New FOCD Exceptions for 36 OECD Countries + India
If you are an applicant or licensee of a U.S. utilization (non‑production) nuclear facility and are owned, controlled, or dominated by an entity from one of 37 excepted countries, you may qualify for an exception to the foreign ownership, control, or domination (FOCD) ban. The rule lists the excepted countries explicitly: Australia, Austria, Belgium, Canada, Chile, Colombia, Costa Rica, Czechia, Denmark, Estonia, Finland, France, Germany, Greece, Hungary, Iceland, India, Ireland, Israel, Italy, Japan, Korea, Latvia, Lithuania, Luxembourg, Mexico, Netherlands, New Zealand, Norway, Poland, Portugal, Slovak Republic, Slovenia, Spain, Sweden, Switzerland, and the United Kingdom, and the exception applies only if the Commission determines issuance of the license is not inimical to the common defense and security or public health and safety.
Turkey Excluded From FOCD Exception
The rule expressly excludes Turkey from the FOCD exception because, as of July 9, 2024, at least one Turkish entity (the Presidency of Defense Industries) was subject to sanctions under section 231 of CAATSA. That means applicants or licensees owned, controlled, or dominated by Turkish government bodies or qualifying Turkish persons do not receive the FOCD exception.

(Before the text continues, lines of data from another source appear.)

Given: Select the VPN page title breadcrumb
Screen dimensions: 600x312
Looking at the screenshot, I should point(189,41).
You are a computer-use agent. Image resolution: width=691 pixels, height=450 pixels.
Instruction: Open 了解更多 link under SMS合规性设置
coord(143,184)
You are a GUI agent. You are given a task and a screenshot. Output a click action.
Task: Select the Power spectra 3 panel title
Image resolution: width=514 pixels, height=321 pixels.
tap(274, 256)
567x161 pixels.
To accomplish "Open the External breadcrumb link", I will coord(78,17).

Production Facilities Still Ineligible
The rule preserves the existing ineligibility for production facilities: any person or entity that the Commission knows or has reason to believe is owned, controlled, or dominated by a foreign government, foreign corporation, or alien remains ineligible to apply for and obtain a license for a production facility. The FOCD exception in section 301 of the ADVANCE Act applies only to utilization facilities, not production facilities.

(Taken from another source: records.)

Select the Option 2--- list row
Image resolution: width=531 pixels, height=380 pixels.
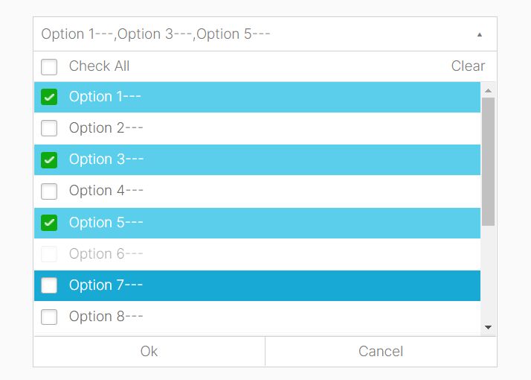pos(257,128)
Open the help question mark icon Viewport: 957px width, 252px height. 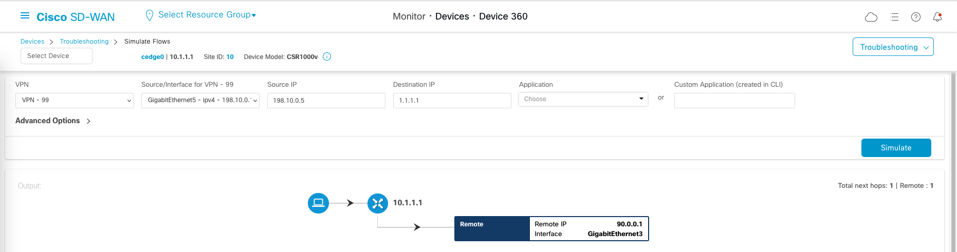click(916, 17)
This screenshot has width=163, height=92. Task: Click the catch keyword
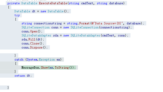point(19,60)
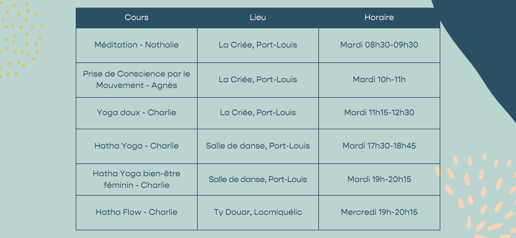Screen dimensions: 516x238
Task: Click the Mardi 17h30-18h45 schedule
Action: [379, 146]
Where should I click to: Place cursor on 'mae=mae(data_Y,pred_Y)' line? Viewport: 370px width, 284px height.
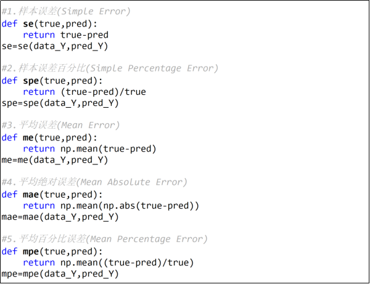pyautogui.click(x=60, y=217)
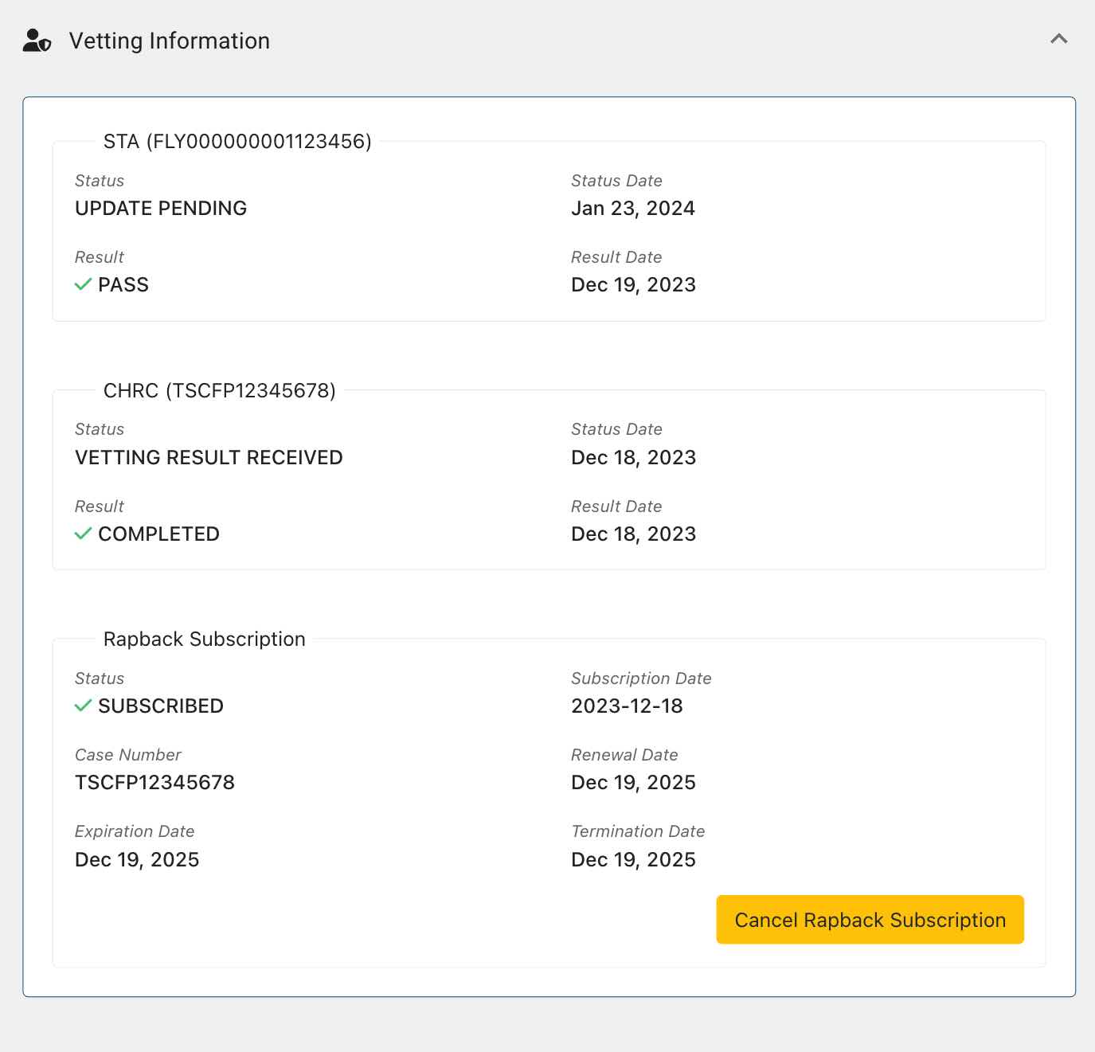
Task: Click the Renewal Date value
Action: pos(633,783)
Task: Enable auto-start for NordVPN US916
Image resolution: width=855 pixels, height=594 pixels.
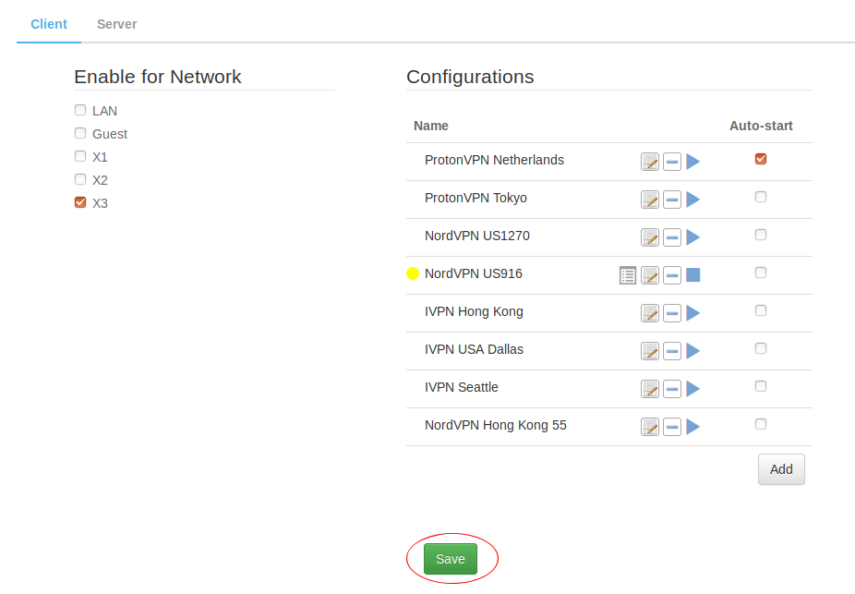Action: [761, 273]
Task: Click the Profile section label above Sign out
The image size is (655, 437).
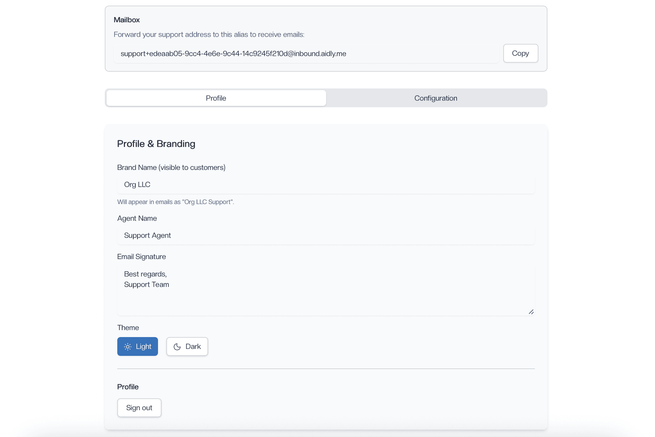Action: pos(127,387)
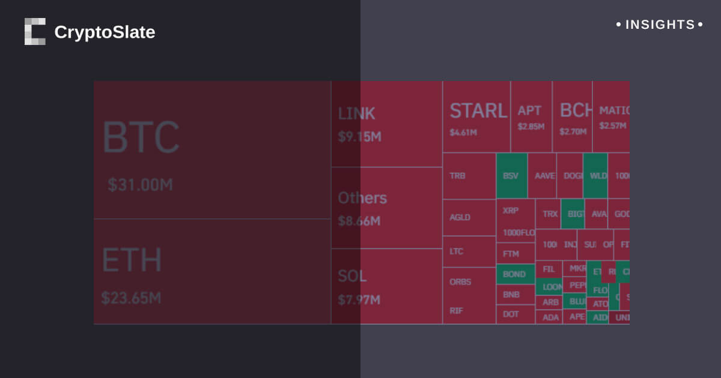Select the SOL $7.97M tile
Screen dimensions: 721x378
point(386,287)
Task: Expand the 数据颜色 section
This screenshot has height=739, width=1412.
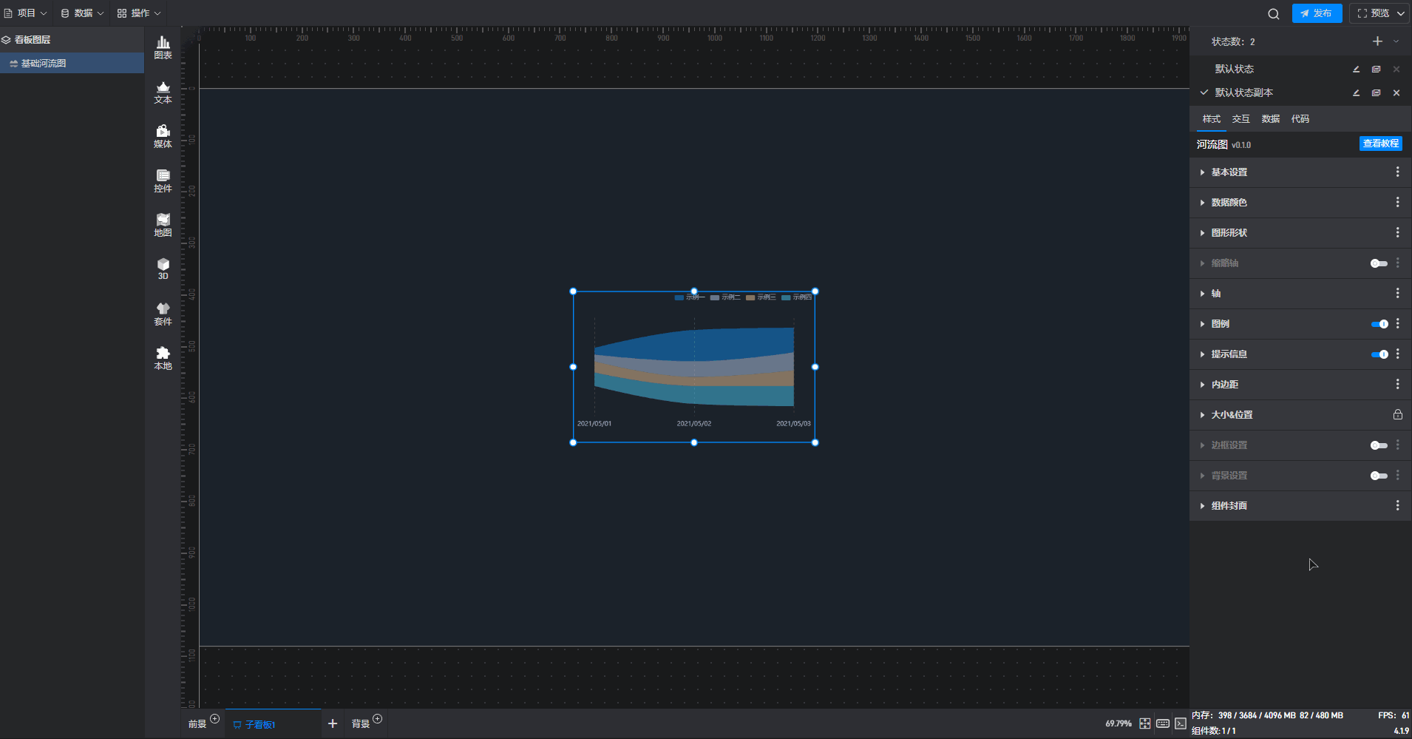Action: (x=1229, y=203)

Exception Is Conditional on Inimicality Review
Even for applicants from the excepted countries, the FOCD exception only applies if the NRC determines that issuing the license is not inimical to the common defense and security or to public health and safety; the NRC will continue to review sanctions lists as part of that inimicality determination. In other words, eligibility under the new exception is conditional on the NRC's security and sanctions review.